Spring has sprung, and everything’s gone a bit Wind in the Willows. ‘Messing about in boats’ on riverbanks, dusting off the convertible and drinking wine outdoors are becoming increasingly appealing activities. Foraging in a blackberry bush or meandering along a coastline are ventures that posses a quaint allure when viewed from the urban skyscraper window of our computer-based existences. It is in spring that we emerge from our artificial, central-heated cocoons and realize, once again and as the Oxford band Stornoway reiterate: ‘we were born to be free range (free range wohohohoh)’. Clearly Ratty and Mole aren’t the only creatures that revel in the delights and possibilities of the Great Outdoors. Us humans do too. We also love to eat. Time to put down the soggy eaten-at-desk sandwich and pack up the picnic basket. Mother Nature says so, and let’s face it; everything is a lot more fun when conducted outside.
Human instinct seems to coerce us towards the Tupperware and portable furniture, as the picnic has been a staple culinary activity since the establishment of official, al fresco Medieval hunting feasts in the Fourteenth century. Renaissance gatherings and Victorian garden parties have additionally contributed to the modern-day-popularity of the picnic, however some may be cheered to know that the original French term ‘pique-nique’ in fact referred to the bringing of alcoholic beverages to public restaurants and eateries. Essentially, a more genteel, sophisticated synonym for BYOB.
However, whilst picnics of old involved the precise choreography of tables, thrones, silver cutlery and servants, the 21st century picnic serves as a welcome break from the stuffy confines of the dining room. There is an inherent sense of childlike irresponsibility in casting down your picnic blanket and laying out an assortment of scrumptious snacks to pick at all afternoon long. Yet the picnic isn’t just for teddy bears; add a dash of Pimms or a beer from the cool box and the entire experience is suddenly more mature. It is even possible to feign elegance whilst picnicking; perched delicately on a pashmina sipping Sauvignon Blanc and pretending that one is Jane Austen.
Nevertheless, in reality the British picnic is a much more spontaneous, down to earth affair, due mainly to the unpredictable nature of our weather conditions and the ready availability of picnic fayre in the fridge of your local petrol station. The United Kingdom can be credited for the invention of many portable picnic staples, namely the Scotch egg, the Cornish pasty and the pork pie. Add sandwiches, chicken drumsticks and ginger beer and you’re good to go.
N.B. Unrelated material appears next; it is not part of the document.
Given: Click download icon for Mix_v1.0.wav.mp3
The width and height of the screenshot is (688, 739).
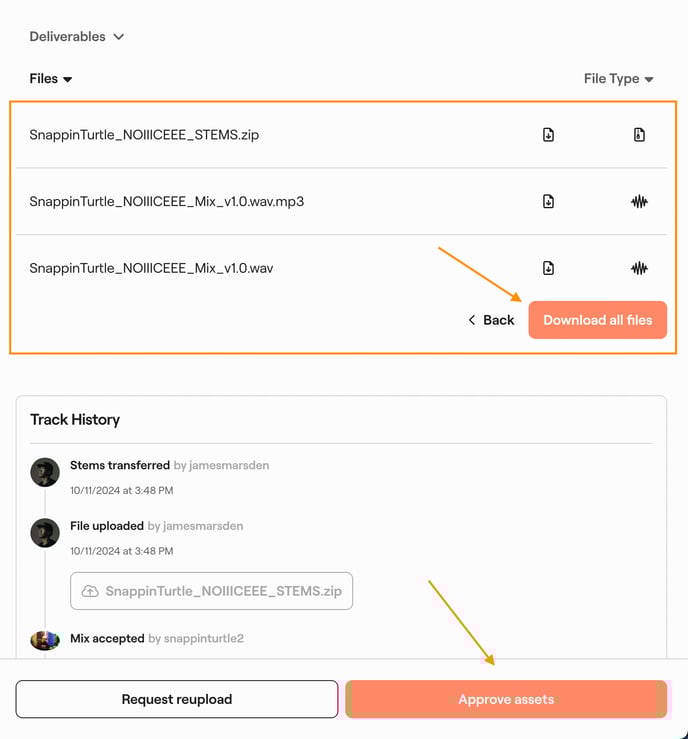Looking at the screenshot, I should [548, 201].
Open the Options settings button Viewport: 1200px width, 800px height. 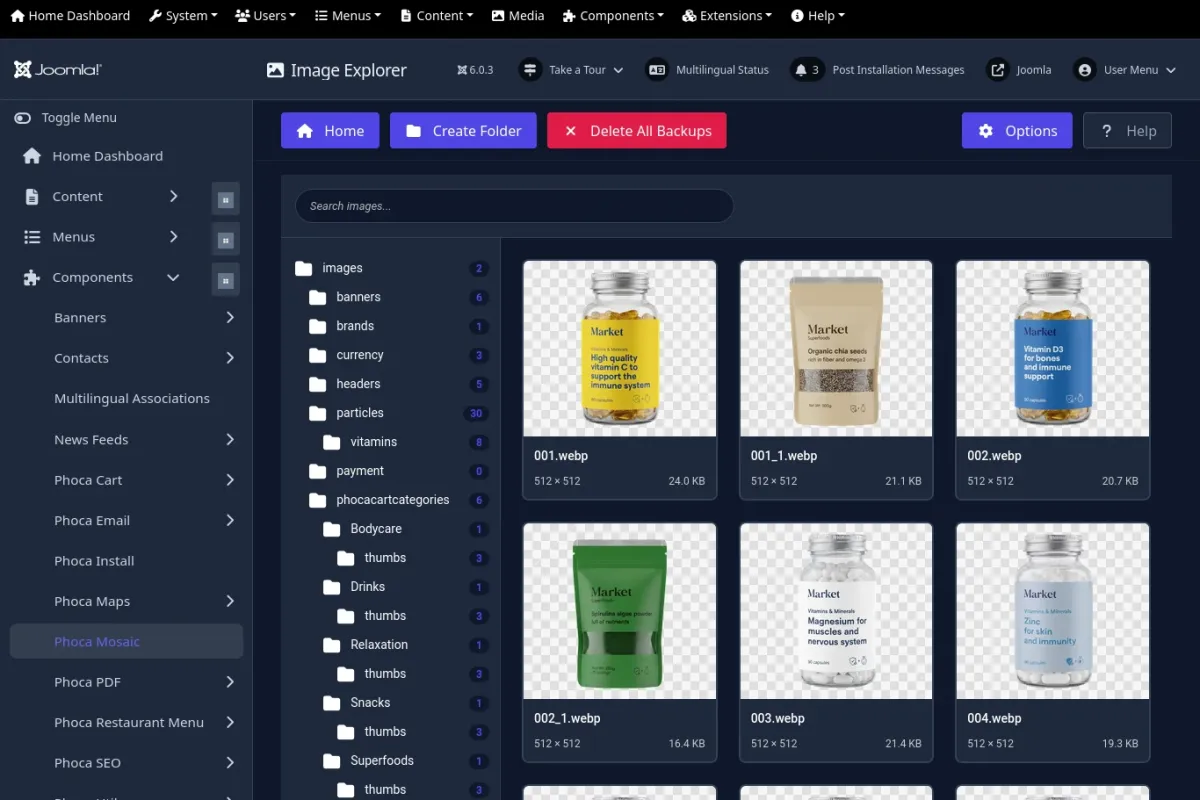point(1017,131)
But go where exactly? The RAC have recognized the poor quality and fundamental non-existence of designated roadside picnic areas in the UK, and consequently launched a petition in 2010 aimed at rivalling British picnic stops with those on the continent. Anyone who has ever stopped for a pretzel on a German Autobahn will see where they are coming from. The UK, having fully absorbed picnic culture both in practice and within the canon of our national literature, needs to step up to the plate and reinstate the picnic to it’s state of former glory.
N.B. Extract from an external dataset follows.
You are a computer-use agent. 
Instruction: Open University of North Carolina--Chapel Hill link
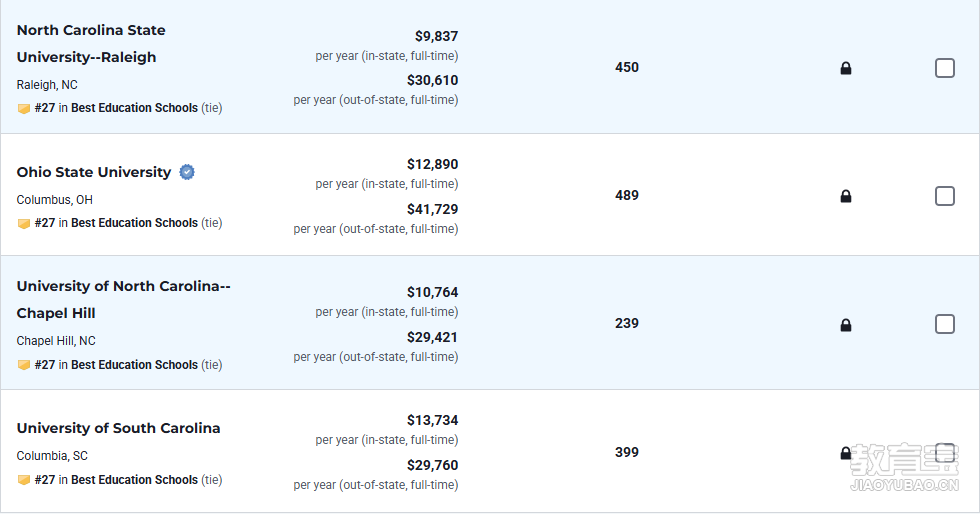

The RAC is not the only enterprise championing the picnic revival, however, as high-end high street culinary establishments such as Carluccio’s and Villandry have perceived a gap in the food market, and thus have created ready-made picnic hampers to sell at summer sports events such as the Henley Regatta, Lord’s Cricket and Wimbledon. Retailing at around £45 each, these picnic boxes do not exactly come cheap, however the extensive goodies contained within, as well as the obligatory wine and fresh spring water that accompany each hamper, transform the picnic experience into a memorable, no fuss gourmet experience that promises to sustain you for the rest of the day. The hampers are also available from branches themselves, and celebrity chefs such as Theo Randall are popularizing the picnic hamper amongst the wealthy London demographic.
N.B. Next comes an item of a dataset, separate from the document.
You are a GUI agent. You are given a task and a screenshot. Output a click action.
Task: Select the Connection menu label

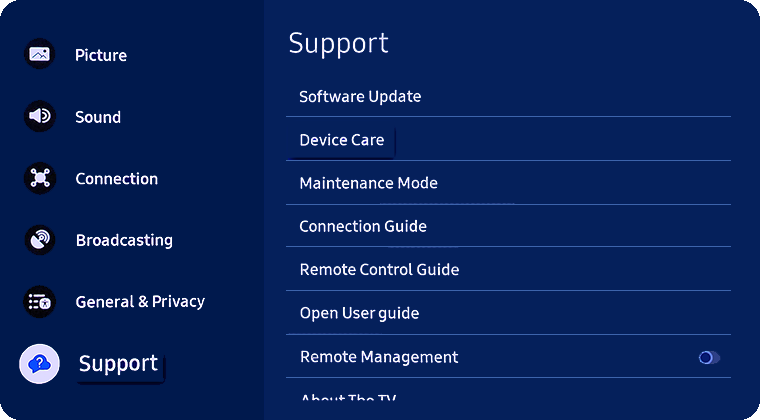click(116, 179)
Yet for a truly decadent picnic experience you’ll have to head for the Lake District, and more specifically Storrs Hall, where a picnic for two will set you back a mere £1,566.60. To contextualize, that’s over half of your current student maintenance loan for the year if you hail from the UK. Gulp. If you find yourself tempted by the prospect of Beluga caviar, British rare white beef and exotic fruit trifle with real gold shavings, all washed down with a bottle or two of Cristal champagne on the shores of Lake Windermere, start saving now. It’s probably best to stop eating from hereon until late August and further your ambitions to become a dot-com millionaire. But that would of course scupper your efforts to break free from the office and embrace the joys of spring. Forget the bespoke picnic experience, instead call some friends, grab a rug and a guitar and organise a potluck picnic. You’ll end up with the most bizarre array of foods that you have ever been presented with in one sitting, and no one will actually be able to play the guitar. It will probably rain. That’s what gazebos were made for. Just enjoy it whilst it lasts, which is all season and definitely all afternoon.